Yes, that the series I was referring to. And if you're just looking for the Biblical witness on the topic vol. 1 would be the one you want. I can't remember which books of the Bible he covers but I seem to remember most are looked into on the subject. The series can get a tad expensive but I'm sure you can find an affordable used copy on Amazon.


----------



## SolaScriptura (May 17, 2010)

I reject the author's assessment of the historical record, that preaching as we know it began after Constantine's conversion. The reason is that the ante-nicean fathers' letters themselves read like sermons, and in addition, they reference the preaching of the word in such a manner that it was surely occuring.


----------



## Pergamum (May 18, 2010)

Does shouting "Crucify Him!!!" constitute a dialogue?


----------



## SemperEruditio (May 18, 2010)

Theology matters.

The author of that needs to be careful because their soteriology is showing. Last I checked the foolishness of preaching was not to teach via hearing, being shown, and experience. I guess it makes sense that the chapter is about discipleship because what he is presenting is discipleship not preaching. No preacher is disciplining from the pulpit.

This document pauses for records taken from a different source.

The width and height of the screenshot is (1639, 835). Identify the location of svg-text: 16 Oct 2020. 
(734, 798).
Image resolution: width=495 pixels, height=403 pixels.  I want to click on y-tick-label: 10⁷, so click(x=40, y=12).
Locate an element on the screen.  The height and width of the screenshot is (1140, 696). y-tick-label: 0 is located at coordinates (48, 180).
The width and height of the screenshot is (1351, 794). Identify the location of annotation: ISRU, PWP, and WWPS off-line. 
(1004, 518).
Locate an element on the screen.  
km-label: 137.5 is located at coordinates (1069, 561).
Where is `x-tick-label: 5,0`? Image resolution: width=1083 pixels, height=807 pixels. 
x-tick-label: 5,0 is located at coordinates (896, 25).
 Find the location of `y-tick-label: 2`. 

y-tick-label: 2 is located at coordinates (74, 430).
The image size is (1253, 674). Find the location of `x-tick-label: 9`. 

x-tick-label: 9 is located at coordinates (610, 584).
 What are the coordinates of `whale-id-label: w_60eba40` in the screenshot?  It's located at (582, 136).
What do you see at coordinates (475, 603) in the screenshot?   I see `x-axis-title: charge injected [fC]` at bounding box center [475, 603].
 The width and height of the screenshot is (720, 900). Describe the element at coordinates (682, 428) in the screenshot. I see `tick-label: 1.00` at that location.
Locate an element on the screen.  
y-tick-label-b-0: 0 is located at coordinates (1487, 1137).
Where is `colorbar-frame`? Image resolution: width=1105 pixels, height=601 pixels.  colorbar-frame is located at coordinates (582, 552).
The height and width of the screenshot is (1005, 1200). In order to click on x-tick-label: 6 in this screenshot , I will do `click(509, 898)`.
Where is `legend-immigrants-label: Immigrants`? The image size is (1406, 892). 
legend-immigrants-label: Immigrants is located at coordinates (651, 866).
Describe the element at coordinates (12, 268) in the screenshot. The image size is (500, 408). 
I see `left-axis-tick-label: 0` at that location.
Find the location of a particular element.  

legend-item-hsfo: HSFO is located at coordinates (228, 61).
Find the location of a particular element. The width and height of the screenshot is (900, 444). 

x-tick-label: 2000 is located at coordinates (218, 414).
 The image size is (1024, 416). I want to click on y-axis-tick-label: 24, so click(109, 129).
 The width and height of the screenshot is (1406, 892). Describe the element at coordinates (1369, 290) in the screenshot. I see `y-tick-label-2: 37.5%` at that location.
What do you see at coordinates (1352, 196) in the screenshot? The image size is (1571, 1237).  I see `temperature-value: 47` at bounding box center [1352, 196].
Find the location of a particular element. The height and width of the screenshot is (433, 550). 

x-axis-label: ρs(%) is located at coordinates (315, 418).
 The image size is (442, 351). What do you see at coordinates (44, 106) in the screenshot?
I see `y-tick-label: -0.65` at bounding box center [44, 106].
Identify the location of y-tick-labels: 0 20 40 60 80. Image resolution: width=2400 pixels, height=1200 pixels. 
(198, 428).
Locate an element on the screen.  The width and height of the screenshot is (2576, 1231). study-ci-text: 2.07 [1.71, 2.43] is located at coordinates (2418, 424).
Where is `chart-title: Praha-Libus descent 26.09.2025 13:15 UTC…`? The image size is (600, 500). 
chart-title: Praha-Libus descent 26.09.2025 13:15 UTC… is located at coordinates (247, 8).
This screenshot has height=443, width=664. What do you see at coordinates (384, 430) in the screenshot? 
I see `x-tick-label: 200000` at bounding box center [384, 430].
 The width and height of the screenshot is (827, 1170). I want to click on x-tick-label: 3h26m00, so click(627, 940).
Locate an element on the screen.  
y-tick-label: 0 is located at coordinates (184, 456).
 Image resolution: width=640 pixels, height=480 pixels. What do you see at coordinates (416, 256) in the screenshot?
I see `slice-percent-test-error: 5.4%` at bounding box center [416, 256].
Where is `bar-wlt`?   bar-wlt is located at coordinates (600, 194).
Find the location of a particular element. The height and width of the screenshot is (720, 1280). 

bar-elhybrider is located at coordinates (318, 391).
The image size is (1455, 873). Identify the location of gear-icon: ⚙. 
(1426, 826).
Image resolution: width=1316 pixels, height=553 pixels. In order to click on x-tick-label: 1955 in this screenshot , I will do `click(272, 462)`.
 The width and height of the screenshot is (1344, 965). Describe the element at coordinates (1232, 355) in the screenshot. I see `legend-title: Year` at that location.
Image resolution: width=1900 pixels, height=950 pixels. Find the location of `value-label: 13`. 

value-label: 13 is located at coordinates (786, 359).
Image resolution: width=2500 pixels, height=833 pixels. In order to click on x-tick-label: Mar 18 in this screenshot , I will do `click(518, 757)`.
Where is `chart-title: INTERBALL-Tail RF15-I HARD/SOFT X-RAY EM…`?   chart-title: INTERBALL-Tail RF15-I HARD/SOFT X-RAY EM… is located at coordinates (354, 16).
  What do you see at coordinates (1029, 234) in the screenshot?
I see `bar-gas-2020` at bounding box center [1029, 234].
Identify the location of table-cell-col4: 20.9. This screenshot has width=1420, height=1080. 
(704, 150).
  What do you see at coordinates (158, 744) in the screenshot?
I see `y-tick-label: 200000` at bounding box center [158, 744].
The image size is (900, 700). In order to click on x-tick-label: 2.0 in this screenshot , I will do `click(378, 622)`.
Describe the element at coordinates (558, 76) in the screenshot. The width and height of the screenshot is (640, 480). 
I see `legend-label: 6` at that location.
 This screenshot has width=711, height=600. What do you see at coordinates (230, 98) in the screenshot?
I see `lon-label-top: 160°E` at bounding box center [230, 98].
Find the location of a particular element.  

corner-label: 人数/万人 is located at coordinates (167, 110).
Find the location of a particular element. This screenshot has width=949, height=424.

Plus is the author really wanting us to compare ourselves to Christ? Based on any corporation's standard Jesus' ministry on earth was an utter failure. The other thing is what percentage of visual, auditory, or kinetic senses are touched when the Holy Spirit gets involved???

This is the same logic that has sermons via powerpoint. While I have heard and seen some good ones it was always too much like a passionate lecture than preaching.


----------